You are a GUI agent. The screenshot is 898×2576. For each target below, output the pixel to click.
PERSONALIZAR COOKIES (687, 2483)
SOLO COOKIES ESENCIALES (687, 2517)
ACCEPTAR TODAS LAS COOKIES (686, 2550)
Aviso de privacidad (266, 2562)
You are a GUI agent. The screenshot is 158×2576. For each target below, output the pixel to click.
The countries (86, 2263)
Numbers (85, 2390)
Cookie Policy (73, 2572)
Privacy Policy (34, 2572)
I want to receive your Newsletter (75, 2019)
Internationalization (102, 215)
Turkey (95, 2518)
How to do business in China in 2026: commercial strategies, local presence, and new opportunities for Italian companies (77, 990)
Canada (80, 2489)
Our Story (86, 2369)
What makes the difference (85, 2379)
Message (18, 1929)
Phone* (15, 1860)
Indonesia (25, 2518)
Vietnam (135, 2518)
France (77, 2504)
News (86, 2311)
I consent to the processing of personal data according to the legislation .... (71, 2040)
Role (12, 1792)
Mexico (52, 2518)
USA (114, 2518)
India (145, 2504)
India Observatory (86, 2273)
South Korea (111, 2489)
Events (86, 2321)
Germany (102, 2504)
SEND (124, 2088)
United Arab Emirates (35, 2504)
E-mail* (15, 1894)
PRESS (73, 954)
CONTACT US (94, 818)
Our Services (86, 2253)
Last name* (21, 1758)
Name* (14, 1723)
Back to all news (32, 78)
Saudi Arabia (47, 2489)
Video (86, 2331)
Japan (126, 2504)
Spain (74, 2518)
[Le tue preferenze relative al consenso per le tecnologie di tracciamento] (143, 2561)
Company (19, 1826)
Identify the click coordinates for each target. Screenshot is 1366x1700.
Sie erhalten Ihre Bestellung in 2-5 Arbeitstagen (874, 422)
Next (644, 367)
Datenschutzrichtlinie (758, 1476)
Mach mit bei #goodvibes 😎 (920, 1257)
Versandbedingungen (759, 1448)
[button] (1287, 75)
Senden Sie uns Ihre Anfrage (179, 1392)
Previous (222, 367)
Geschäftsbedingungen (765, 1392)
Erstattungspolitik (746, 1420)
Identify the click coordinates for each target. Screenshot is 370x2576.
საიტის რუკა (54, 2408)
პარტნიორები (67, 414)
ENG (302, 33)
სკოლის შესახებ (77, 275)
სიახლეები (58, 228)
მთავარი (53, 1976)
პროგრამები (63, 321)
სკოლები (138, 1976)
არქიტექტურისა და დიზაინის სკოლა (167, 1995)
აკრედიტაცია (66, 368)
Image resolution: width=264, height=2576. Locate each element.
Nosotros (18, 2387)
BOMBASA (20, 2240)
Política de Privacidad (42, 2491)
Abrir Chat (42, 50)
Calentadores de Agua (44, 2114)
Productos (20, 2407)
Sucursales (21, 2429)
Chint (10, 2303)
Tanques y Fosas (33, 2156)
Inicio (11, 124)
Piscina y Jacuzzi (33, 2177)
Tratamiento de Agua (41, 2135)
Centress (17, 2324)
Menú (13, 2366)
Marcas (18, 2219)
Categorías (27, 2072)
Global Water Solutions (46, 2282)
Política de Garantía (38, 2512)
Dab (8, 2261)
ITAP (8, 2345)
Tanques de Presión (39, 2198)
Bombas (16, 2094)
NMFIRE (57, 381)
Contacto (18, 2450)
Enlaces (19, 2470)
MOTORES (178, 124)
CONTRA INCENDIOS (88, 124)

━━━━

WORK TO BE COMPLETED
What do the lines of the material read, from the first through the line with "News (86, 2311)"? Transcribe them exactly and stop there.

THE ANSWER
You are a GUI agent. The screenshot is 898×2576. For each target below, output the pixel to click.
PERSONALIZAR COOKIES (687, 2483)
SOLO COOKIES ESENCIALES (687, 2517)
ACCEPTAR TODAS LAS COOKIES (686, 2550)
Aviso de privacidad (266, 2562)
You are a GUI agent. The screenshot is 158×2576. For each target below, output the pixel to click.
The countries (86, 2263)
Numbers (85, 2390)
Cookie Policy (73, 2572)
Privacy Policy (34, 2572)
I want to receive your Newsletter (75, 2019)
Internationalization (102, 215)
Turkey (95, 2518)
How to do business in China in 2026: commercial strategies, local presence, and new opportunities for Italian companies (77, 990)
Canada (80, 2489)
Our Story (86, 2369)
What makes the difference (85, 2379)
Message (18, 1929)
Phone* (15, 1860)
Indonesia (25, 2518)
Vietnam (135, 2518)
France (77, 2504)
News (86, 2311)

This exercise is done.